SA MAJESTÉ LA REINE,

intimée.

[TRADUCTION FRANÇAISE OFFICIELLE]

Appel entendu à Toronto (Ontario), le 12 janvier 2005.

Devant : L'honorable juge T. O'Connor

Comparutions :

Pour l'appelant :

L'appelant lui-même

Avocat de l'intimée :

Me Jeremy Streeter

JUGEMENT

          L'appel de la nouvelle cotisation établie en vertu de la Loi de l'impôt sur le revenu pour l'année d'imposition 2002 est rejeté selon les motifs de jugement ci-joints.

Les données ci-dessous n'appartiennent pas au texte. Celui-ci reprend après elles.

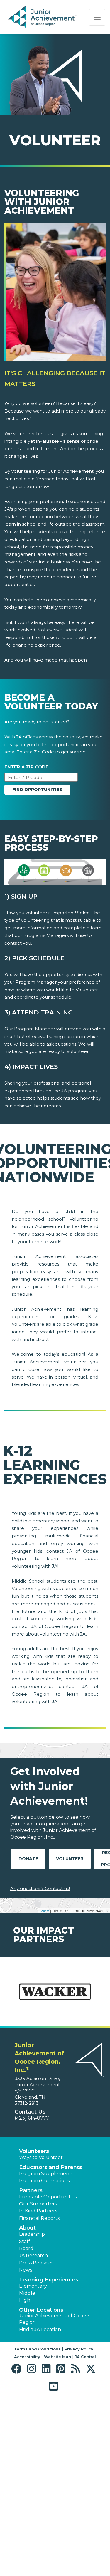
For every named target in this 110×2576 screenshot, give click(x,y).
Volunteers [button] (34, 2151)
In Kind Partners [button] (38, 2211)
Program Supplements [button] (46, 2173)
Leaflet (44, 1910)
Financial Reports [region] (39, 2218)
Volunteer (69, 1858)
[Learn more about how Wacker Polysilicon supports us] (55, 1995)
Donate (28, 1858)
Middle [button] (27, 2293)
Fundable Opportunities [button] (48, 2197)
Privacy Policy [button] (79, 2349)
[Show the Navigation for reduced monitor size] (97, 17)
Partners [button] (31, 2190)
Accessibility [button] (27, 2356)
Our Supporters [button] (38, 2204)
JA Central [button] (85, 2356)
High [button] (24, 2300)
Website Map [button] (57, 2356)
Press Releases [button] (36, 2263)
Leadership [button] (32, 2234)
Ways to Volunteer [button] (41, 2157)
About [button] (27, 2227)
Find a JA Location (40, 2329)
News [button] (25, 2270)
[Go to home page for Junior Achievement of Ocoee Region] (43, 17)
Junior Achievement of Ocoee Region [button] (54, 2319)
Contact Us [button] (30, 2111)
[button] (17, 2369)
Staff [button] (24, 2241)
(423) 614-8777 (32, 2118)
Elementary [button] (33, 2286)
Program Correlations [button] (44, 2180)
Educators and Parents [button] (50, 2167)
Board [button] (26, 2248)
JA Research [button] (33, 2255)
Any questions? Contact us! (40, 1888)
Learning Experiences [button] (48, 2279)
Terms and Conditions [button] (37, 2349)
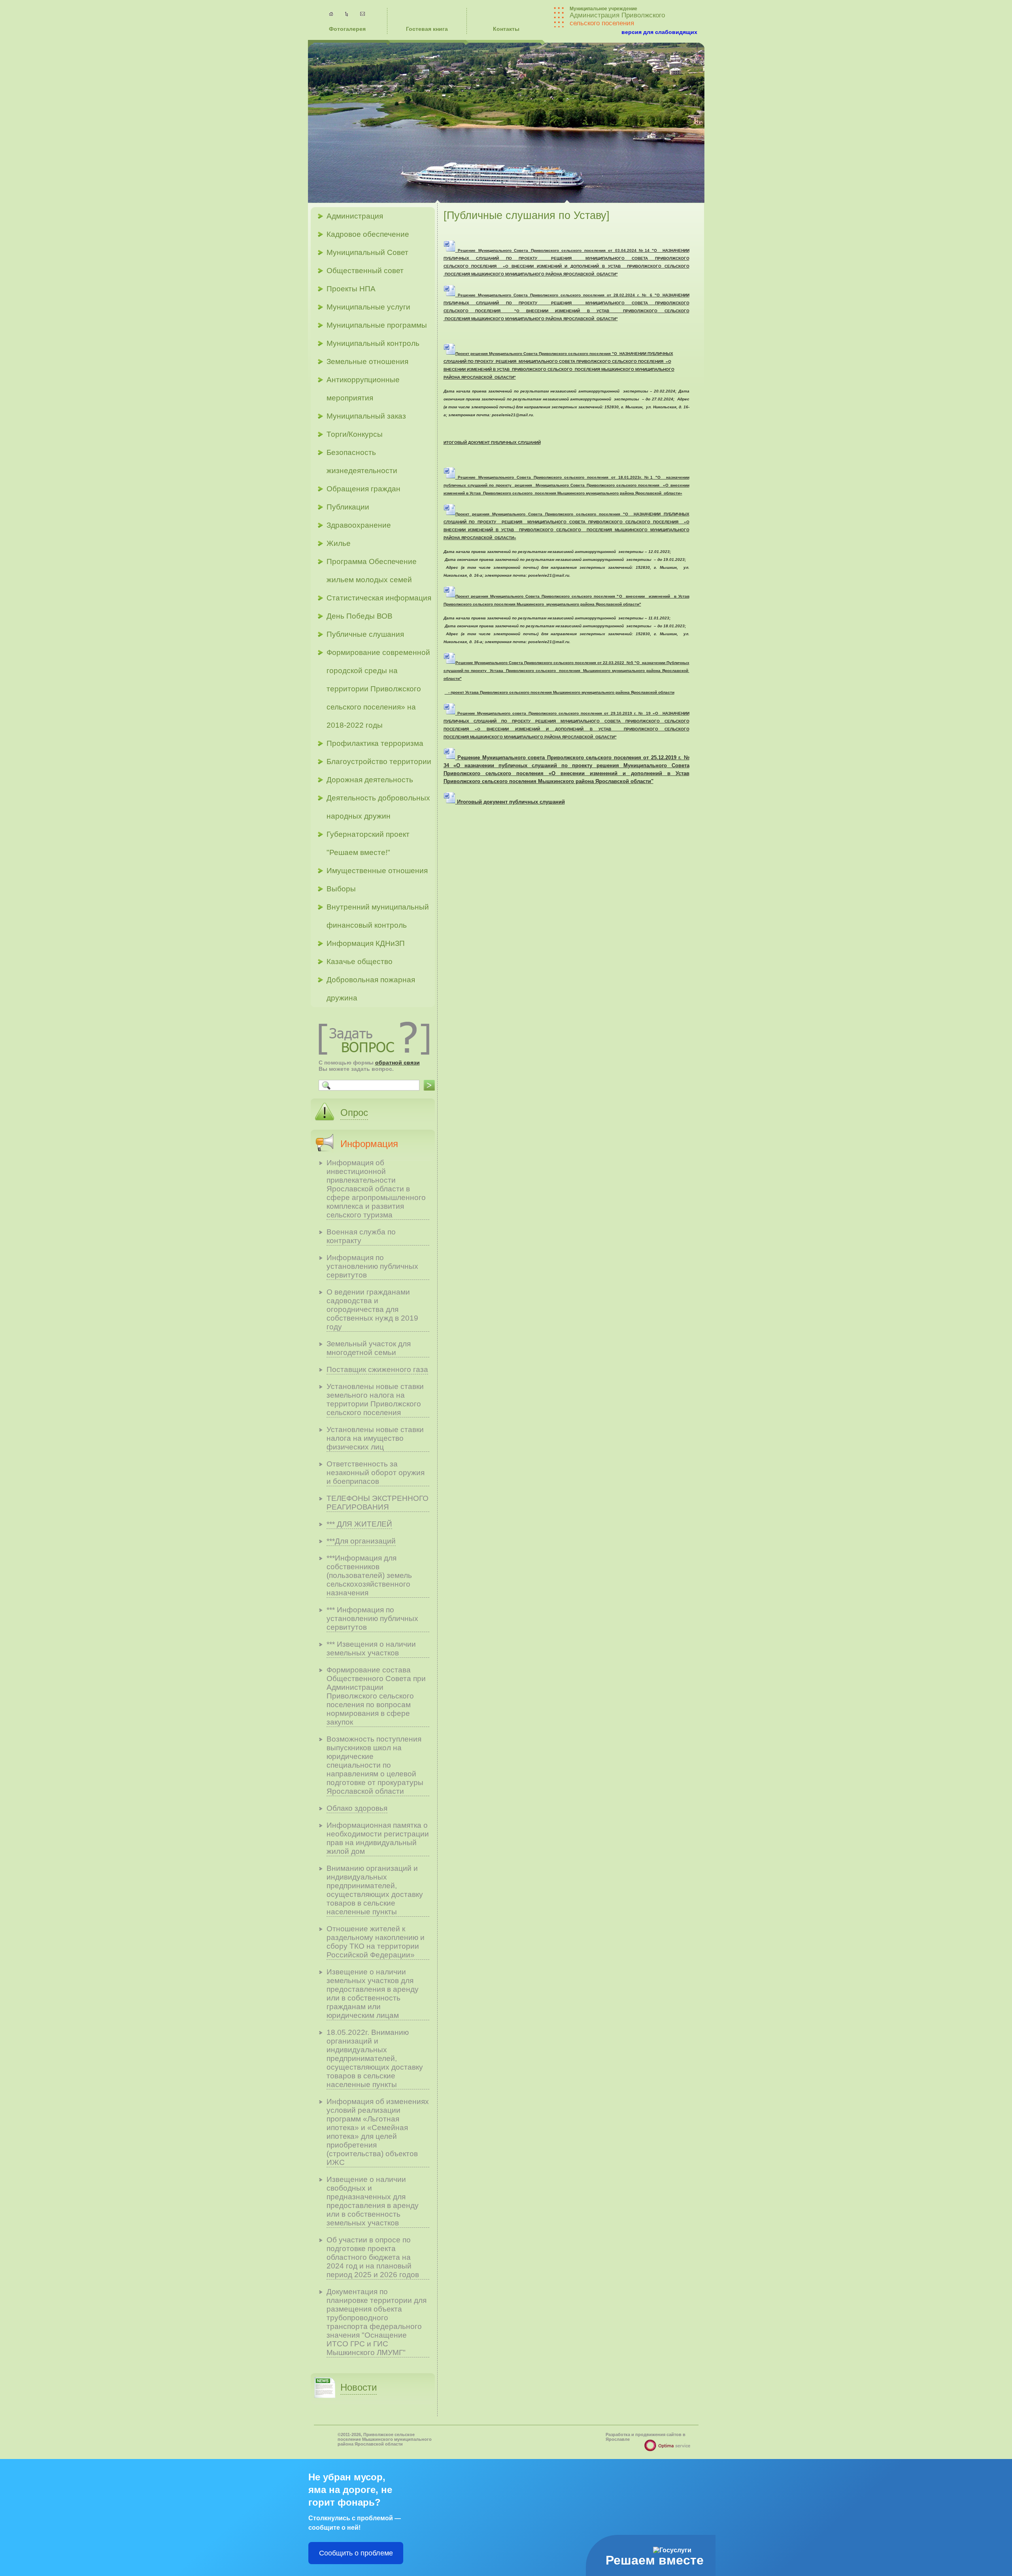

Signé à Ottawa, Canada, ce 24e jour de janvier 2005.

« T. O'Connor »

Juge O'Connor

Traduction certifiée conforme

ce 31e jour d'octobre 2005.

Sara Tasset


Référence : 2005CCI79

Date : 20050124

Dossier : 2004-2957(IT)I

ENTRE :

PERCY BROYDELL,

appelant,

et

SA MAJESTÉ LA REINE,

intimée.

[TRADUCTION FRANÇAISE OFFICIELLE]

MOTIFS DU JUGEMENT

Le juge O'Connor

[1]      Il s'agit de savoir si, pour l'année d'imposition 2002, l'appelant a le droit de déduire un montant de 16 343,89 $ au titre de frais de déménagement dans le calcul de son revenu de cette année-là.

[2]      Les faits pertinents peuvent être résumés comme suit :

1.        En 2002, l'appelant a quitté Innisfil (Ontario) (l' « ancienne résidence » ) pour s'installer à South Barrie (Ontario) (la « nouvelle résidence » ). Il a été mentionné que le déménagement avait eu lieu en 1999, mais cela n'est pas pertinent étant donné que ni l'une ni l'autre partie n'a soulevé la question et que la déduction des frais de déménagement se rapporte à l'année d'imposition 2002.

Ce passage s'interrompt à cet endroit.